Commit Graph

240 Commits

Author SHA1 Message Date
Alaska
c8340cf754 Cycles: Remove AMD and Intel GPU support from Metal backend
This is because with the addition of new features to Cycles, these GPUs
experienced significant performance regressions and bugs, all stemming
from bugs in the Metal GPU driver/compiler.
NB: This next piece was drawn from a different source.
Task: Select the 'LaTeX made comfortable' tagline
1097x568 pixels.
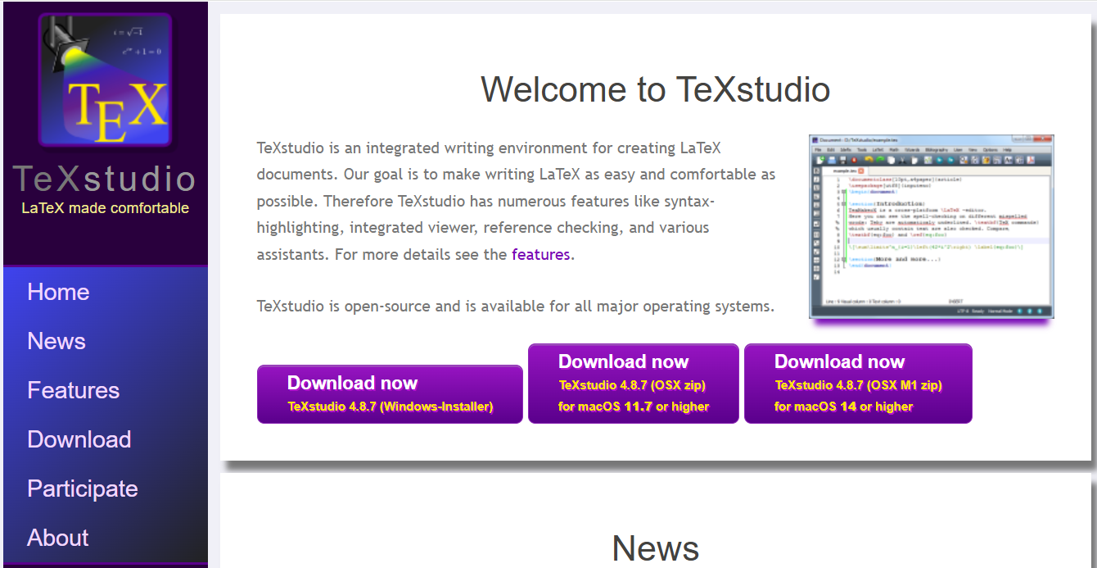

The only reasonable way to
work around these issues was to disable parts of Cycles code on
these GPUs to avoid the driver/compiler bugs.

This resulted in increased development time maintaining these platforms
while being unable to deliver feature parity with other
GPU backends.

It has been decided that this development time is better spent
maintaining platforms that are still actively maintained by
hardware/software vendors, and so AMD and Intel GPU support will be
removed from the Metal backend for Cycles.

Pull Request: https://projects.blender.org/blender/blender/pulls/123551
2024-06-26 17:16:20 +02:00
Brecht Van Lommel
d72c4f0096 Fix: Cycles build issues when disabling various kernel features 2024-06-13 19:41:19 +02:00
Lukas Stockner
f3f05f945c Cycles: Add missing make_uintX definitions for Metal 2024-06-05 03:04:04 +02:00
Michael Jones
5be30b7d2b Cycles: "Struct-of-array-of-packed-structs" for parts of the integrator state
On a M3 MacBook Pro, this change increases the benchmark score by 8% (with classroom seeing a path-tracing speedup of 15%).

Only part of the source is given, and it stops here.